Vashti Bunyan, long before she was re-released - tapes copied and copied again. Julianne Regan (W), who's singing on All About Eve's "Martha's Harbour" comes as close to the feel of a Sandy Denny vocal as you can get.

And it continues. While my life revolves now round children rather than music, let me just credit Portishead's "Glory Box" (what does she mean ?), Olive's "You're Not Alone", the Sneaker Pimps' (unpleasant name, great singing) "Six Underground".

There are - and will be - more - this post being a bit of a work in progress.

Now old age is creeping up, I'm starting to explore some of those operatic vibratos I despised so much in comparison to Maddy Prior thirty-five year back. I can't find a decent version of "O Had I Jubal's Lyre" on the web, but cop Leontyne Price's "Care Selve". To think I had to be nearly 50 before I discovered Handel.

Let's leave you with one my mother would have loved if she'd known it. While I think Frederica von Stade's is the classic, this version of Canteloube's La Delaissado, by the late Netania Davrath, is pretty gorgeous. Enjoy.

7 comments:

Anonymous said...

I grew up in DH Lawrence's village ( although a lot later than him ) and most people thought he wrote 'mucky books'

I attempted a few of his short stories and tried to read Sons and Lovers, but they bored me to death. Not quite as bad as Jane Austin, Thomas Hardy and all that other 'good literature' where nothing interesting happens ( couched in archaic language ) for a mind numbing 600 pages, but crap enough.
With hindsight I now know he was Eastwoods first metrosexual.
No wonder he buggered off to Mexico, best place for him, the big mummy's boy.

Anonymous said...

Ever listened to Mildred Bailey Laban?

Easily one of the best female vocalists of the last century.

Thud said...

you got me hooked with maddy Prior.

Steve said...

Laban, I followed your Wiki link for Grace Slick, and unfortunately, saw a pic of a white haired old granny which turned out to be Grace this year.
Omg.
I too weep like a child for the past...

Anonymous said...

Here's some very jolly Good Time Music.
http://www.youtube.com/watch?v=T3qS1ynyJss&mode=related&search=

Squander Two said...

Olive's lead singer had an amazing voice.
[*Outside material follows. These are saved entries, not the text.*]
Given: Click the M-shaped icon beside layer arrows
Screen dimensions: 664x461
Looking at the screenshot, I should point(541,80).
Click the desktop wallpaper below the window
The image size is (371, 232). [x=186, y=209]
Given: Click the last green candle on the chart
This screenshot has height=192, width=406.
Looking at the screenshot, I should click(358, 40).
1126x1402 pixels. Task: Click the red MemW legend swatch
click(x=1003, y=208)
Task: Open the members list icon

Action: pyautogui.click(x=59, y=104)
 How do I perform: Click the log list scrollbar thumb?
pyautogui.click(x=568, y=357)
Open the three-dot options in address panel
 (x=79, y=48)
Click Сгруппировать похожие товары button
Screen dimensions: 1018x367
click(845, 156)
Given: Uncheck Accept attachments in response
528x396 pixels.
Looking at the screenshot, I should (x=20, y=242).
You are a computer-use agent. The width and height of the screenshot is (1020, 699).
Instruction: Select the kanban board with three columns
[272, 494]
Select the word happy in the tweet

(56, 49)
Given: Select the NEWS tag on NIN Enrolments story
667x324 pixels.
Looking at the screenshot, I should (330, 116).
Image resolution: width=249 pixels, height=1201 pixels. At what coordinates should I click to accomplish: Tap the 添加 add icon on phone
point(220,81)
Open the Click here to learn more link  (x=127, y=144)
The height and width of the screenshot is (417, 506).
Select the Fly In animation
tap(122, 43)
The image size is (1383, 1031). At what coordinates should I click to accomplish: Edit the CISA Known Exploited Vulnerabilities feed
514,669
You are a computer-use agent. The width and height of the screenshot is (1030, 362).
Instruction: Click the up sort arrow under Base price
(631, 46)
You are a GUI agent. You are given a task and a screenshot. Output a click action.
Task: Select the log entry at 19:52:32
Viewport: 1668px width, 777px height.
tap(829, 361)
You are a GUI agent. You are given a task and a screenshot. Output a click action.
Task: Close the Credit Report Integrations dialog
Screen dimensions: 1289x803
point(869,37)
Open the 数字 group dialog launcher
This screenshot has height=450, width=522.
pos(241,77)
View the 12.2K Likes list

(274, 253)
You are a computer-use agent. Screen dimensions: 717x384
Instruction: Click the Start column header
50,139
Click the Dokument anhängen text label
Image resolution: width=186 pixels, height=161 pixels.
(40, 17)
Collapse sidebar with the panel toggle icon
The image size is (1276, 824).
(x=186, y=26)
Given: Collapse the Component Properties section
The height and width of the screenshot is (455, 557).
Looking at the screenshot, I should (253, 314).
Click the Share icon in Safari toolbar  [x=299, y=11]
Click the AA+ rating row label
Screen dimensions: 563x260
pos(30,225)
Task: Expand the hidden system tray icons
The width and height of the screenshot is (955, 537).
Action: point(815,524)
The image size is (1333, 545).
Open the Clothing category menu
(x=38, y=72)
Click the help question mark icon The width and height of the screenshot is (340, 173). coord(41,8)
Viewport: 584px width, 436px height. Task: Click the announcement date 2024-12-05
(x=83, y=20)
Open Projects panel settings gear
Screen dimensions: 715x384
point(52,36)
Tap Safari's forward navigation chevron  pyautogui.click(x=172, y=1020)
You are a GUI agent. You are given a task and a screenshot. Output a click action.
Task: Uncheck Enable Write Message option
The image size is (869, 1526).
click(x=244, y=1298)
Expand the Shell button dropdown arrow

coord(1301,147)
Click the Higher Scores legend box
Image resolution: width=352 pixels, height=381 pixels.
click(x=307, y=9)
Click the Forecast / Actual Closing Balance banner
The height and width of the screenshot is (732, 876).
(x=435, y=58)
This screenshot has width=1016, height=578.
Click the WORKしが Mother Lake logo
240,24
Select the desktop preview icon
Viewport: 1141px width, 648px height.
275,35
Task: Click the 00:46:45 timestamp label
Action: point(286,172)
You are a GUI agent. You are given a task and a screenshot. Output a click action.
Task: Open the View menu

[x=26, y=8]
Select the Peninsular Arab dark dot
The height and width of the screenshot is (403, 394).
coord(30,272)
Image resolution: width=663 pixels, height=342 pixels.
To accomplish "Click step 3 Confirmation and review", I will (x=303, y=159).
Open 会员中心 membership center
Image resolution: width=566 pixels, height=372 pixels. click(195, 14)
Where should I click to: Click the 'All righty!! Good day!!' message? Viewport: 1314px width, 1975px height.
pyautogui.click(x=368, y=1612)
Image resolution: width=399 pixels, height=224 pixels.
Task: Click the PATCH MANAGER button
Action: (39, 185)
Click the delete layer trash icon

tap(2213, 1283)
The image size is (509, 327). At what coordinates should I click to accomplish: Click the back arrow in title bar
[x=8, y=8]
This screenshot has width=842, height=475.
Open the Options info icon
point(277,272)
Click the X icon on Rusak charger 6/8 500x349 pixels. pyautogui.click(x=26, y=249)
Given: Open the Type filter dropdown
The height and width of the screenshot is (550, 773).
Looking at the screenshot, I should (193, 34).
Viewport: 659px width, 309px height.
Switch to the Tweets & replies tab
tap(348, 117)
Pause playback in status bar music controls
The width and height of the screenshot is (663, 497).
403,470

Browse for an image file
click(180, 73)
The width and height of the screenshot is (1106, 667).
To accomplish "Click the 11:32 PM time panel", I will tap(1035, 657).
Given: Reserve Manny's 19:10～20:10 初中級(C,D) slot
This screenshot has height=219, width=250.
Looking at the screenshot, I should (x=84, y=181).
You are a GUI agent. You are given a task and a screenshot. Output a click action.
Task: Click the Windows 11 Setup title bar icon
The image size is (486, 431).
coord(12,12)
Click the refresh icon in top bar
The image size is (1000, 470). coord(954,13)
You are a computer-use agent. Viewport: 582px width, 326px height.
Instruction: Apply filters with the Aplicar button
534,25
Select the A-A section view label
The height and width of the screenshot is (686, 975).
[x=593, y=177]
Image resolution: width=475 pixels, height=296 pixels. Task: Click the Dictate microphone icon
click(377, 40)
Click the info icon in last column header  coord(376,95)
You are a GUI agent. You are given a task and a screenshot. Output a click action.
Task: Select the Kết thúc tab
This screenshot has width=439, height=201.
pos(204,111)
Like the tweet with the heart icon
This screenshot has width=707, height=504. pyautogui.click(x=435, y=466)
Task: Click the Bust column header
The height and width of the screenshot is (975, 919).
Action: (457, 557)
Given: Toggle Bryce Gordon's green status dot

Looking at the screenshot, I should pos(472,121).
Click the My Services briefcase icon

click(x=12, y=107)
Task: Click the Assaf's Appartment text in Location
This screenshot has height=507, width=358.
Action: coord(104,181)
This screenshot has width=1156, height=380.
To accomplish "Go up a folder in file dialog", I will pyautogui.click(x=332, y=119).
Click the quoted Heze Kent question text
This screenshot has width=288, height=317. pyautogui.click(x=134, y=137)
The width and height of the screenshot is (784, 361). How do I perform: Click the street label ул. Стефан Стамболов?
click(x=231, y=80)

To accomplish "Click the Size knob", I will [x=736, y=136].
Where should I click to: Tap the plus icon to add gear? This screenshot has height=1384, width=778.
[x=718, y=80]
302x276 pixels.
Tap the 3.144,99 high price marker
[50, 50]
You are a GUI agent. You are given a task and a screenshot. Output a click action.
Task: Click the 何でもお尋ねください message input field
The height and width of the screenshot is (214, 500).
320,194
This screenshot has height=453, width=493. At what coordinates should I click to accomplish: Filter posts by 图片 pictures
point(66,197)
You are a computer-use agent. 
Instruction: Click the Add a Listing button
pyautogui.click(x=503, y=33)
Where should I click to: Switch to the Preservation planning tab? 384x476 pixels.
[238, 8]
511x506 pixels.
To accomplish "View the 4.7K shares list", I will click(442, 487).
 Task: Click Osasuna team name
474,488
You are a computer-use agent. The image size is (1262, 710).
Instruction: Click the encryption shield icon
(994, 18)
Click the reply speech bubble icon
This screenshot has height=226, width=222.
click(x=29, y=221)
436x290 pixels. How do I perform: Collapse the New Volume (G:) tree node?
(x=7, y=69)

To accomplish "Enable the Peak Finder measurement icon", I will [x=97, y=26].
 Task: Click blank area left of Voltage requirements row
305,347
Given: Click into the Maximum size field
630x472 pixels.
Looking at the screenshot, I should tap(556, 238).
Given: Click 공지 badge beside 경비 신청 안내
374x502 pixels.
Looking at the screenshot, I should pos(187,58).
The other two members of the band found a vocal sample they really liked and contacted the company who'd made the sample compilation to find out who she was. So she was recruited on the basis of just one phrase.

Saw them twice live.

Beth Gibbons is a great singer, but the new Portishead album is terrible.

Laban, you'd love Laki Mera. You should look them up.